* **Your goal**: Turn the rows below into a JSON list of strings, with one string for each line and no strings for blank lines.

* **Extracted material**:
__________

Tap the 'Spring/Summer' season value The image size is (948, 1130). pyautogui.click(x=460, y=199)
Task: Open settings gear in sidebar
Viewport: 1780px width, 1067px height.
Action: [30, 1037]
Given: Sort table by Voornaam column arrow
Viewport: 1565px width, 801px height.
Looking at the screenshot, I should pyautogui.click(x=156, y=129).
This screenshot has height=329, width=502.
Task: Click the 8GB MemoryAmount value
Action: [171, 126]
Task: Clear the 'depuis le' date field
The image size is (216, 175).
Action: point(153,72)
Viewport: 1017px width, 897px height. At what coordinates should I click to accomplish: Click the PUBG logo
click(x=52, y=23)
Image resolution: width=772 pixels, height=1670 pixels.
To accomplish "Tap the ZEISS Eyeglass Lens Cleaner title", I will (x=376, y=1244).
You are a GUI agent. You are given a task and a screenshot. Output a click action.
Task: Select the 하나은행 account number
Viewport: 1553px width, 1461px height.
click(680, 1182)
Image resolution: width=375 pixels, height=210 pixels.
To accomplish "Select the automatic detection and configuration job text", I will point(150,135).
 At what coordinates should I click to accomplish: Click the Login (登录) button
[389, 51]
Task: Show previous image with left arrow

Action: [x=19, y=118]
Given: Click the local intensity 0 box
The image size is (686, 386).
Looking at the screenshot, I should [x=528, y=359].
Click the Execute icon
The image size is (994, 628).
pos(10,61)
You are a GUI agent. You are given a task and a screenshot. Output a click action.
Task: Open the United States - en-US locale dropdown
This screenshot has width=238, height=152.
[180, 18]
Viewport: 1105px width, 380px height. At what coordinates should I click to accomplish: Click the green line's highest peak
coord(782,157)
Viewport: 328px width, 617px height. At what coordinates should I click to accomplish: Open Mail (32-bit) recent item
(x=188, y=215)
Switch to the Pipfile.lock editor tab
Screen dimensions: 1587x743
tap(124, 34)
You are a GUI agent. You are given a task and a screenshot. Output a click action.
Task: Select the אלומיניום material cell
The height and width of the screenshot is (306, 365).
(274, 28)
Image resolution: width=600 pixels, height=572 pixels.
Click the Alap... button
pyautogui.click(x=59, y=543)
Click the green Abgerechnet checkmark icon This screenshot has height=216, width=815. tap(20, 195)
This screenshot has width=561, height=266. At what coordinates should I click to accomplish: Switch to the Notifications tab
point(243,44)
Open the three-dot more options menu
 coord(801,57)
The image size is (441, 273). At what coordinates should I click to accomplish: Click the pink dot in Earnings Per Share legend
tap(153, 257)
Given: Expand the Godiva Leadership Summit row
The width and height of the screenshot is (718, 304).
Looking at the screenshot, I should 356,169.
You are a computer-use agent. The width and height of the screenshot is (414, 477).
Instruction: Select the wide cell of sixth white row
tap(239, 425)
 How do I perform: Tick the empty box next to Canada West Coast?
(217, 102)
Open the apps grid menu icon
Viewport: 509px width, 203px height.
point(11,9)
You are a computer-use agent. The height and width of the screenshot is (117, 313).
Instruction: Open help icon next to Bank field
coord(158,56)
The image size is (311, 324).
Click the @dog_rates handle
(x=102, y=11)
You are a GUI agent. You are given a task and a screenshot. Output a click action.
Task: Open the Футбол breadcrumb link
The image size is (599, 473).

__________

* **Solution to the exercise**:
[
  "Tap the 'Spring/Summer' season value The image size is (948, 1130). pyautogui.click(x=460, y=199)",
  "Task: Open settings gear in sidebar",
  "Viewport: 1780px width, 1067px height.",
  "Action: [30, 1037]",
  "Given: Sort table by Voornaam column arrow",
  "Viewport: 1565px width, 801px height.",
  "Looking at the screenshot, I should pyautogui.click(x=156, y=129).",
  "This screenshot has height=329, width=502.",
  "Task: Click the 8GB MemoryAmount value",
  "Action: [171, 126]",
  "Task: Clear the 'depuis le' date field",
  "The image size is (216, 175).",
  "Action: point(153,72)",
  "Viewport: 1017px width, 897px height. At what coordinates should I click to accomplish: Click the PUBG logo",
  "click(x=52, y=23)",
  "Image resolution: width=772 pixels, height=1670 pixels.",
  "To accomplish \"Tap the ZEISS Eyeglass Lens Cleaner title\", I will (x=376, y=1244).",
  "You are a GUI agent. You are given a task and a screenshot. Output a click action.",
  "Task: Select the 하나은행 account number",
  "Viewport: 1553px width, 1461px height.",
  "click(680, 1182)",
  "Image resolution: width=375 pixels, height=210 pixels.",
  "To accomplish \"Select the automatic detection and configuration job text\", I will point(150,135).",
  " At what coordinates should I click to accomplish: Click the Login (登录) button",
  "[389, 51]",
  "Task: Show previous image with left arrow",
  "Action: [x=19, y=118]",
  "Given: Click the local intensity 0 box",
  "The image size is (686, 386).",
  "Looking at the screenshot, I should [x=528, y=359].",
  "Click the Execute icon",
  "The image size is (994, 628).",
  "pos(10,61)",
  "You are a GUI agent. You are given a task and a screenshot. Output a click action.",
  "Task: Open the United States - en-US locale dropdown",
  "This screenshot has width=238, height=152.",
  "[180, 18]",
  "Viewport: 1105px width, 380px height. At what coordinates should I click to accomplish: Click the green line's highest peak",
  "coord(782,157)",
  "Viewport: 328px width, 617px height. At what coordinates should I click to accomplish: Open Mail (32-bit) recent item",
  "(x=188, y=215)",
  "Switch to the Pipfile.lock editor tab",
  "Screen dimensions: 1587x743",
  "tap(124, 34)",
  "You are a GUI agent. You are given a task and a screenshot. Output a click action.",
  "Task: Select the אלומיניום material cell",
  "The height and width of the screenshot is (306, 365).",
  "(274, 28)",
  "Image resolution: width=600 pixels, height=572 pixels.",
  "Click the Alap... button",
  "pyautogui.click(x=59, y=543)",
  "Click the green Abgerechnet checkmark icon This screenshot has height=216, width=815. tap(20, 195)",
  "This screenshot has width=561, height=266. At what coordinates should I click to accomplish: Switch to the Notifications tab",
  "point(243,44)",
  "Open the three-dot more options menu",
  " coord(801,57)",
  "The image size is (441, 273). At what coordinates should I click to accomplish: Click the pink dot in Earnings Per Share legend",
  "tap(153, 257)",
  "Given: Expand the Godiva Leadership Summit row",
  "The width and height of the screenshot is (718, 304).",
  "Looking at the screenshot, I should 356,169.",
  "You are a computer-use agent. The width and height of the screenshot is (414, 477).",
  "Instruction: Select the wide cell of sixth white row",
  "tap(239, 425)",
  " How do I perform: Tick the empty box next to Canada West Coast?",
  "(217, 102)",
  "Open the apps grid menu icon",
  "Viewport: 509px width, 203px height.",
  "point(11,9)",
  "You are a computer-use agent. The height and width of the screenshot is (117, 313).",
  "Instruction: Open help icon next to Bank field",
  "coord(158,56)",
  "The image size is (311, 324).",
  "Click the @dog_rates handle",
  "(x=102, y=11)",
  "You are a GUI agent. You are given a task and a screenshot. Output a click action.",
  "Task: Open the Футбол breadcrumb link",
  "The image size is (599, 473)."
]